Como em espanhol o agente da passiva e a construção causal são muitas vezes homónimas, consistindo num grupo preposicional introduzido pela preposição por, é necessário recorrer à interpretação, operação que pode não dar o resultado esperado. É, pois, de prever que haja sempre deslizes dos hispanofalantes.
Mesmo assim, depois de um verbo na passiva («foi cancelado») ou verbos de movimento como sair ou entrar, compatíveis com um complemento preposicionado por no sentido de «através» («saí/entrei pela porta»), uma estratégia1 será a de o estudante hispanófono pensar na sua língua materna e substituir a construção de por causativo pelas locuções espanholas a causa de ou por causa de, conforme se pode concluir da leitura da Nueva Gramática de la Lengua Española (Real Academia Espanhola, 2010. p. 750; tradução livre):
«Os grupos preposicionais introduzidos pela preposição por são os que expressam de maneira mais característica a noção de CAUSA. O termo regido pode ser nominal (por simple curiosidad «por simples curiosidade»; por verdadero placer, «por verdadeiro prazer») ou oracional (por haber mejorado,«por ter melhorado»; porque le interesa, «porque lhe interesa»)[...] Se bem que as CAUSAS se distingam dos AGENTES (em geral,pessoas ou animais), pode haver uma sobreposição entre ambas as noções quando lhes é atribuída certa capacidade de atuação e decisão, como em Yo no grito , yo quedo anulado por las sombras (Donoso, Pájaro)[2]. A possibilidade de alternância entre por e por causa de e a causa de, como neste último exemplo, costuma ser indício da interpretação causal.»

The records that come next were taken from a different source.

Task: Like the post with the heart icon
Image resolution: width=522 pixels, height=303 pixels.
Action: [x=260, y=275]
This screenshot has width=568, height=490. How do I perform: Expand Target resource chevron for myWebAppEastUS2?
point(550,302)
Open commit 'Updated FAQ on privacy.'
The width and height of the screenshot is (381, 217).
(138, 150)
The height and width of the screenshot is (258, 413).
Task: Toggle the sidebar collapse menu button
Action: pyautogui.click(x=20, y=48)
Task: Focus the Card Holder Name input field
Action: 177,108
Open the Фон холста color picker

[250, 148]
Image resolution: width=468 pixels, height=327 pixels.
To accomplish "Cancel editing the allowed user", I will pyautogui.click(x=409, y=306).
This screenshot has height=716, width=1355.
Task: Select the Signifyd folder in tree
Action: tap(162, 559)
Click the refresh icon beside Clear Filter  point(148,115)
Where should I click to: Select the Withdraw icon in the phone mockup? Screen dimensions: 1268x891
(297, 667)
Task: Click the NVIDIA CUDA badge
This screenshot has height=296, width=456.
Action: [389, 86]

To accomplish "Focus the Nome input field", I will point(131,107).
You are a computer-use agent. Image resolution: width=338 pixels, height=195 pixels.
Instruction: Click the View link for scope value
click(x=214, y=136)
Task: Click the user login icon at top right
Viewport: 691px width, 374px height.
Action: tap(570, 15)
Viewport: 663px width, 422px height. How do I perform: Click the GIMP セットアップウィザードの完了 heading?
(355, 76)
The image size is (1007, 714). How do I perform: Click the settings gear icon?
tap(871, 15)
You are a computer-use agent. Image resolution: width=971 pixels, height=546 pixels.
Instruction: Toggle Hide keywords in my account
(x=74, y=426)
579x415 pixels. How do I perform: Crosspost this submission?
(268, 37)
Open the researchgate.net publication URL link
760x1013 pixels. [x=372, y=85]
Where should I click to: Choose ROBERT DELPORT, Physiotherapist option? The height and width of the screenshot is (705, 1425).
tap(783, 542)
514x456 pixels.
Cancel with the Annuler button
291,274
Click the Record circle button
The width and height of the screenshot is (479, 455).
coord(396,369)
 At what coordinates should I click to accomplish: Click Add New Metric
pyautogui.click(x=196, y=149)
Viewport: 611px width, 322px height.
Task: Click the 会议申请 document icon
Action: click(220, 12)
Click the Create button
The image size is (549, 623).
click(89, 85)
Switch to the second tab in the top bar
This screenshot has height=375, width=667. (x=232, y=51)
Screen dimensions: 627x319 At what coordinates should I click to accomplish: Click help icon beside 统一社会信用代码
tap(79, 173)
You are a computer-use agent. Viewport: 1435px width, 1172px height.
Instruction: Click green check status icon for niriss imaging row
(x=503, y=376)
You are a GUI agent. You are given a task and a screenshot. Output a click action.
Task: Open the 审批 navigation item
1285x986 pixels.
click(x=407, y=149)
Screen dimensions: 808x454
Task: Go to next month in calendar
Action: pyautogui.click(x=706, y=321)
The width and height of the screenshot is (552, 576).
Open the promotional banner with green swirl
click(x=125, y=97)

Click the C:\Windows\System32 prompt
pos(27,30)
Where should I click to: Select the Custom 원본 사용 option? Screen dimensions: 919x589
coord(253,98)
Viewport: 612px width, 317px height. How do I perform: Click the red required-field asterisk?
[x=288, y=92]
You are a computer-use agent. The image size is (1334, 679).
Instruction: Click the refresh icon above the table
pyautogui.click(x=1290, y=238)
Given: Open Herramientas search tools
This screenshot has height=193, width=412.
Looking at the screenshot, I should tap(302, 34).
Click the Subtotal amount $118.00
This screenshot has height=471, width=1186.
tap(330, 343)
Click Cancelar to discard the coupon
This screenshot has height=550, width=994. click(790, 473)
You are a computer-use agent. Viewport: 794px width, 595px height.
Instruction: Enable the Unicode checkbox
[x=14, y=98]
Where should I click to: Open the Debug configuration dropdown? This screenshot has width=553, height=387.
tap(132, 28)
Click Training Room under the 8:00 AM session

Dada a proximidade das duas línguas, não será, portanto, difícil aos falantes de espanhol reconhecer em três das frases apresentadas – O jogo foi cancelado pela tempestade; Estamos confinados pela Covid; e A lei foi escrita pelo presidente, que cometeu um crime – que nelas ocorre a voz passiva e que, em português, só a realização do agente da passiva inclui a preposição por. Com efeito, se a intenção for associar à voz passiva uma expressão adverbial causal a locução mais corrente em português é «por causa de» antes de grupos nominais. Por isso, querendo exprimir uma circunstância de causa depois de uma construção passiva, deve o falante de espanhol pensar se, na sua língua materna, a expressão equivalente introduzida por por pode ser substituída por a causa de (ou por causa de).
Raciocínio semelhante pode ter lugar com Não posso sair pela porta, visto que não tenho a chave3: se o estudante quer falar precisamente de causalidade, deve substituir o por causal, que se confunde com o por direcional («através»), pela locução também causal a causa de e, portanto, em português, dirá e escreverá «por causa da porta» (e «não pela porta»).
1 Haverá certamente outras que não foi possível aqui identificar ou definir.
2 Trata-se da obra de José Donoso, El Obsceno Pájaro de la Noche, ed. Hugo Achugar, Caracas, Biblioteca Ayacucho (in Corpus Diacronico del Español – CORDE).
3 Não posso sair pela porta apenas exprime um impedimento: a saída franqueando a porta não pode ocorrer. Note-se,porém, que a frase completa Não posso sair pela porta, visto que não tenho a chave marca um nexo de causalidade: alguém diz não pode sair pela porta, porque não tem a chave que a abra; contudo, o nexo de causalidade é marcado com referência à falta de chave, e não diretamente à porta.